Il n’y avait aucune raison pour que Libération soit le premier média français à se lancer dans le fact-checking. Aucune raison pour que le journal réputé pour ses plumes, sa titraille géniale, ses reportages au long et ses engagements, ne devienne précurseur dans la sinécure pointilleuse et austère de la vérification des faits. Aucune raison si ce n’est la liberté dont ont toujours joui les journalistes de Libération, qui explique pourquoi ce quotidien a toujours été un formidable inventeur de formats nouveaux.
Désintox est né en 2008, dans la tradition foutraque de Libé, après un pugilat mémorable sur le plateau du service politique (d’aucuns n’aimaient pas l’idée de ce nouveau service). A défaut d’être entièrement plébiscitée en interne, la rubrique a grandi sous la tutelle bienveillante du président d’alors Nicolas Sarkozy, référence indépassable du bobard en politique, qui a tout fait pour justifier son existence. Les débuts du fact-checking avaient ceci d’amusant que les élus, s’ils n’étaient pas moins qu’aujourd’hui habitués à mentir, n’étaient pas du tout préparés à ce qu’on le leur fasse remarquer. Ils se rebellaient souvent, avec un surcroît de mauvaise foi comme seul argument. Ainsi, Claude Guéant, ministre de l’Intérieur et disciple sarkozyste, pris en flagrant délit de lecture parfaitement erronée d’une étude portant sur l’échec scolaire des enfants immigrés, s’était durablement offusqué d’être mis en cause. Après un droit de réponse bancal, par nos soins réfuté, le ministre avait finalement envoyé deux motards à Libé porter en urgence une seconde missive, tout aussi navrante que la première. Il avait fallu, chose rarissime, que la direction de l’Insee, sous la pression de ses syndicats, corrige le ministre borné pour lui faire rendre gorge.

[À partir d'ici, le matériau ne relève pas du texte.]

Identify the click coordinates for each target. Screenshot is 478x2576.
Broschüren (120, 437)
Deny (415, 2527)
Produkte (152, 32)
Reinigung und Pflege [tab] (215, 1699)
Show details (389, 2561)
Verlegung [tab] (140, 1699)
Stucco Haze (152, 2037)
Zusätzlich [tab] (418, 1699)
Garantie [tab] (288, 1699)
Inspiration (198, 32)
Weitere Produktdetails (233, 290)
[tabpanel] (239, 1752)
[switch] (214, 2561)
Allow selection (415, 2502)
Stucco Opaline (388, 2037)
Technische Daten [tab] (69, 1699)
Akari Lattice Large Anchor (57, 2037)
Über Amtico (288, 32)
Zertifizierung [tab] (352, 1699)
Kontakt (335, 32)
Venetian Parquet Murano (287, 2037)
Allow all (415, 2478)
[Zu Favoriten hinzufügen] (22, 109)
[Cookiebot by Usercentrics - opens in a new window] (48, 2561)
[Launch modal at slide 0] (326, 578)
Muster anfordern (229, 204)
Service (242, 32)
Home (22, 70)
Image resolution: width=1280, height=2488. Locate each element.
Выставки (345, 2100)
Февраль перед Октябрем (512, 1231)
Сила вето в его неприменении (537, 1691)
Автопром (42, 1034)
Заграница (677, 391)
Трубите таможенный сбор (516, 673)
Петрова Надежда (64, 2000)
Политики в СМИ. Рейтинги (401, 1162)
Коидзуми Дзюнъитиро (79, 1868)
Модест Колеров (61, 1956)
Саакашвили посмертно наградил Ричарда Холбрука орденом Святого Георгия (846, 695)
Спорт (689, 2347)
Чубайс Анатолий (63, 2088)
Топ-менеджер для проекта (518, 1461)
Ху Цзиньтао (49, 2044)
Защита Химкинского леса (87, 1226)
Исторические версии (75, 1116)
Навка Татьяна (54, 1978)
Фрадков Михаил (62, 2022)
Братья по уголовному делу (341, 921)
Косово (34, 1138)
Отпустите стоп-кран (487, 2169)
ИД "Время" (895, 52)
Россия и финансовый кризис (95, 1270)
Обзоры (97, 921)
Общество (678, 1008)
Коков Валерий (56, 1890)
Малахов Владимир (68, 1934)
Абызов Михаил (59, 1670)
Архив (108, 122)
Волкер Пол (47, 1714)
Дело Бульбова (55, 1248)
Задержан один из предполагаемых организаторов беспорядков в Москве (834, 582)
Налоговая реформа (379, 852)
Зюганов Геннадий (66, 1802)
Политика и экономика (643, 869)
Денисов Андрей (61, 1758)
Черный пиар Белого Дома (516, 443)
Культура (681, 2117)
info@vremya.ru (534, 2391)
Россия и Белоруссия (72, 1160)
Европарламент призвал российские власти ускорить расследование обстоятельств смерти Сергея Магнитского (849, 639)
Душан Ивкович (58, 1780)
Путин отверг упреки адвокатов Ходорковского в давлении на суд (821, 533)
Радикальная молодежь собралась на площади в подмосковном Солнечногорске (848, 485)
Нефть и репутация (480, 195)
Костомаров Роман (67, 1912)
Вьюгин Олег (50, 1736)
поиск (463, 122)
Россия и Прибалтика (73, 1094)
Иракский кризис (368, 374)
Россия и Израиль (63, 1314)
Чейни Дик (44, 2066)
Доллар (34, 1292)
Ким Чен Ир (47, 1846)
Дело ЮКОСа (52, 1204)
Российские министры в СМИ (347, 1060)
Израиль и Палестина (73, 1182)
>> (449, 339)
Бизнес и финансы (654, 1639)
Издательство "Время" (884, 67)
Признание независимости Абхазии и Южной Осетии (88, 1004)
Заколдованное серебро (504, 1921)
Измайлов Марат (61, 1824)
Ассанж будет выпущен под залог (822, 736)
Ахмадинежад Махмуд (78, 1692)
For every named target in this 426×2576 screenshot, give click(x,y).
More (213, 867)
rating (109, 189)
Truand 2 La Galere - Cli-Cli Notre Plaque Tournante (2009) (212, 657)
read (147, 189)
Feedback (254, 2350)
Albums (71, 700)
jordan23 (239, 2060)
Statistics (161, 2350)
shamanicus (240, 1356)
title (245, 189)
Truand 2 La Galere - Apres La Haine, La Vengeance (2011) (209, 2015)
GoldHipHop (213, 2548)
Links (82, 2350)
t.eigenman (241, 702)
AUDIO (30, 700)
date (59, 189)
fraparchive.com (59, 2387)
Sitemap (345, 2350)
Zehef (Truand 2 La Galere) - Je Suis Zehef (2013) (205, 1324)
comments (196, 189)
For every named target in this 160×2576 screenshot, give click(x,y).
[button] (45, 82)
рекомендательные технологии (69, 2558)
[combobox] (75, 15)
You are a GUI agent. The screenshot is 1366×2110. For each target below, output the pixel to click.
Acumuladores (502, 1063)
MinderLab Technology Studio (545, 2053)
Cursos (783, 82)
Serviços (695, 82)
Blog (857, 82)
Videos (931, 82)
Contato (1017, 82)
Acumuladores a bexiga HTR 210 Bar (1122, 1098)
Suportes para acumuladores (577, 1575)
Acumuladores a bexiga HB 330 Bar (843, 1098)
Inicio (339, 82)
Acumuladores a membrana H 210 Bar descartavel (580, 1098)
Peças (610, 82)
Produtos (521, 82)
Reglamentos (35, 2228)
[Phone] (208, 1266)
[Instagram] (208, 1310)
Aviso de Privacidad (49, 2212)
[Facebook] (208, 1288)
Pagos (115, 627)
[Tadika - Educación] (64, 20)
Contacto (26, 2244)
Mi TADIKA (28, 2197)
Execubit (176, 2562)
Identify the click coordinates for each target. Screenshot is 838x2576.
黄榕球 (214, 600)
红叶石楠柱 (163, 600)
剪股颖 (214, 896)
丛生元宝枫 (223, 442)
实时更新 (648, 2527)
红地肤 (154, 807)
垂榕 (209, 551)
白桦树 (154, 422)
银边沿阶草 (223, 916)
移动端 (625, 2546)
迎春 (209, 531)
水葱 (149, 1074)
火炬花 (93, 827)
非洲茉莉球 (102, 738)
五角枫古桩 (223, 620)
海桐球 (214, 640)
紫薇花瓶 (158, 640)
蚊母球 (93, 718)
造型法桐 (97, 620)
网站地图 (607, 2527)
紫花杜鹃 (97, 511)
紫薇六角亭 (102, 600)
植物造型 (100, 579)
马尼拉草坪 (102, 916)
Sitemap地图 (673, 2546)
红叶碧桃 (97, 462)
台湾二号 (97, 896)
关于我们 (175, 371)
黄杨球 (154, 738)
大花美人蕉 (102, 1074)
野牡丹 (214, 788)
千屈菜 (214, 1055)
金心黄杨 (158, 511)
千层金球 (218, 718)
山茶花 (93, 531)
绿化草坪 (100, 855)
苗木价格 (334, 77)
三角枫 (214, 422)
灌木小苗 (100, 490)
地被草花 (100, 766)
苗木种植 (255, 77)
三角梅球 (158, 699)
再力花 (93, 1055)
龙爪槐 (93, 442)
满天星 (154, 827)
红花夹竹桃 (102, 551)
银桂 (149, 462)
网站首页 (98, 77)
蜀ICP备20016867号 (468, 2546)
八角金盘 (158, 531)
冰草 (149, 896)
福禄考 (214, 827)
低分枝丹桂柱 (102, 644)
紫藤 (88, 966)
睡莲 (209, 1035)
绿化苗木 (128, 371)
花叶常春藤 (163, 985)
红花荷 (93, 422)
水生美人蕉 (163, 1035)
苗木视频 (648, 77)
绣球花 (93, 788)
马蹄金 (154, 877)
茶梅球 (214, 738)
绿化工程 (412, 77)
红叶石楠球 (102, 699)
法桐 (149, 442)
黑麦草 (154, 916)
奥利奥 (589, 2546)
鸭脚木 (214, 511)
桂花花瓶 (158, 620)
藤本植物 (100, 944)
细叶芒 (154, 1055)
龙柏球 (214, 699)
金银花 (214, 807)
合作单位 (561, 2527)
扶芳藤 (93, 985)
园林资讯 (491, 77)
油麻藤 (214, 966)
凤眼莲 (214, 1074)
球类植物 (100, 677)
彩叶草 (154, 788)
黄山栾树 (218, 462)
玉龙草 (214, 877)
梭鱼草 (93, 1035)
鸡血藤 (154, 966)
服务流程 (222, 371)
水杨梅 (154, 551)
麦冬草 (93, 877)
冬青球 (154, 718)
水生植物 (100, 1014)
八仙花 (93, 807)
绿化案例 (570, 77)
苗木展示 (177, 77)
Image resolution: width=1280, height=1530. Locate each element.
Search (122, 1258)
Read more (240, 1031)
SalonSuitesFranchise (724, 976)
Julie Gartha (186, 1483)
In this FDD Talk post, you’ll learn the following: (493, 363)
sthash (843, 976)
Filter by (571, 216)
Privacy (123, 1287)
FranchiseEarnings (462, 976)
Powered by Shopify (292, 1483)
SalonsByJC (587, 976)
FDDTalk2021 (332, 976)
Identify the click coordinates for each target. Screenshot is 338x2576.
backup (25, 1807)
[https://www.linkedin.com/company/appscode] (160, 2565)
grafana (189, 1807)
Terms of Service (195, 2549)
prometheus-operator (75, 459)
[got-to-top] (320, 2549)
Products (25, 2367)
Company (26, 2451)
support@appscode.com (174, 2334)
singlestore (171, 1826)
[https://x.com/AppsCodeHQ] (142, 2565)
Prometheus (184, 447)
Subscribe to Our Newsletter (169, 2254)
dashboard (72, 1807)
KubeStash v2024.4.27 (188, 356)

On a également en mémoire la réaction indignée, en 2011, de Jérôme Cahuzac (assez savoureuse quand on connaît la suite et la fin), qu’on avait épinglé à propos du coût des emplois publics promis par François Hollande lors de la campagne présidentielle… Celui qui était alors président de la commission des finances de l’Assemblée nationale s’était indigné au téléphone, outré qu’on puisse suggérer dans notre article que son erreur était volontaire : «Ecrivez que je suis incompétent, mais pas que je suis malhonnête !»
Quinze ans plus tard, il serait hardi d’affirmer que le fact-checking a changé les politiques. Ils s’y sont juste habitués. Ils mentent ou exagèrent toujours, mais ne téléphonent plus ni ne convoquent les moyens de la République pour tenter de sauver la face. Ce qui n’est pas forcément bon signe. Avec le temps, l’étreinte s’est aussi desserrée sur les bonimenteurs politiques, sérieusement concurrencés par le torrent d’intox («fake news» est élu mot de l’année en 2017 par le dictionnaire britannique de référence Collins) déversées du web, qui a détourné les fact-checkers vers la tuyauterie des réseaux sociaux : ses photos pipées, ses vidéos bidonnées, ses rumeurs en tout genre.
Désintox devient CheckNews en 2017, créature hybride entre le fact-checking de ses origines et le journalisme à la demande. Et c’est aussi une première dans la presse française : un service de dix personnes, entièrement dédié à répondre uniquement aux interrogations de lecteurs. Le service, en cinq ans, a répondu à des milliers de questions. Légères («pourquoi les gâteaux durs deviennent mous et les gâteaux mous deviennent durs ?») ou graves. Y compris sur Libération lui-même. Car c’est aussi comme cela que s’éprouve la liberté éditoriale d’un titre et que s’acquière la confiance des lecteurs. Puis CheckNews, comme tout le monde, a attrapé le Covid en 2020. La pandémie, tel un vortex, a absorbé les forces vives du fact-checking, nous transformant en apprentis épidémiologistes épuisés, en proie à la vindicte des défenseurs de l’hydroxychloroquine. Le Covid a révélé de nouveaux visages de la désinformation et montré qu’elle pouvait nuire à la santé en plus d’abîmer le débat public.
Dans presque tous les médias – même les plus rétifs à l’origine comme le Figaro ont fini par s’y mettre –, des équipes se dédient désormais à la lutte contre la complosphère ou les bobards politiques. A Libé, le service CheckNews continue son chemin. Affublé par certains collègues stylistes de la réputation tenace d’«écrire avec ses pieds». Mais crédité aussi d’avoir installé la lutte contre la désinformation comme une partie intégrante du métier d’informer.